The largest number of treatment cases that would have a lower bound greater than 90% is 3, corresponding to 91 cases in the control group. The estimated effectiveness of the vaccine is then 97% with a probability interval from 90.7% to 99.0%. So sure, the effectiveness could be 90% or so, but odds are that it is a lot higher as the posterior plot below shows.

vaccine

To put this in perspective, consider the rates at which a 97% effective vaccine fails to provide protection, leading to an infection. A 90% effective vaccine has a 3.3 times higher failure rate, so if you vaccinated a population with a 90% effective vaccine and everyone was exposed you’d expect to see 3.3 times more infections compared to if you had used a 97% effective vaccine.

I do note that the analysis plan calls for sequential stopping rules that preserve type I error; however, I don’t believe that any reported statistics would be adjusted for that. Unlike frequentist intervals, Bayesian intervals are unchanged no matter how many interim analyses you do.

There is a lot we don’t know, and hopefully we will get more scientific clarity in the coming weeks. As it stands now, it seems like this vaccine has efficacy way above my baseline expectations, perhaps even in the 97% range or higher.

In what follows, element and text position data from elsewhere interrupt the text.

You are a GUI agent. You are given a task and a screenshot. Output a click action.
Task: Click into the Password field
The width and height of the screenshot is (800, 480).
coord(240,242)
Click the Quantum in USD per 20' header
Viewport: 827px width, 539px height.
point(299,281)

I could be wrong in my interpretation of the press release, and they are in fact talking about the sample effectiveness rather than the true effectiveness. In that case, 8 of the 94 cases would have been in the treatment group, and the interval for the true effectiveness would be between 81.6% and 95.6%. The posterior distribution would look pretty darn good, but not quite as nice as the previous one.

vaccine2

It is important to have realistic expectations though. Efficacy is not the only metric that is important in determining how useful the vaccine is. Due to the fact that the study population has only been followed for months, we do not know how long the vaccine provides protection for. There is significant evidence of COVID-19 reinfection, so the expectation is that a vaccine will not provide permanent immunity. If the length of immunity is very short (e.g. 3 months), then it won’t be the silver bullet we are looking for. I’d be happy to see a year of immunity and ecstatic if it lasts two.

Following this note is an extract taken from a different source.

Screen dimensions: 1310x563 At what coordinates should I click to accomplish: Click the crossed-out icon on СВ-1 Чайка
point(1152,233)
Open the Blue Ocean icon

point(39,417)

Additionally, there are the side effects. We’ll have to see what the results are from this trial, but in the phase II trial, something like 8% or 17% of subjects (I’m unsure of the dosage for the phase III) experienced a fever after their booster. It is likely that you’ll want to take the day after you get the second shot off work in case you don’t feel well. The rate of side effects may harm vaccine uptake.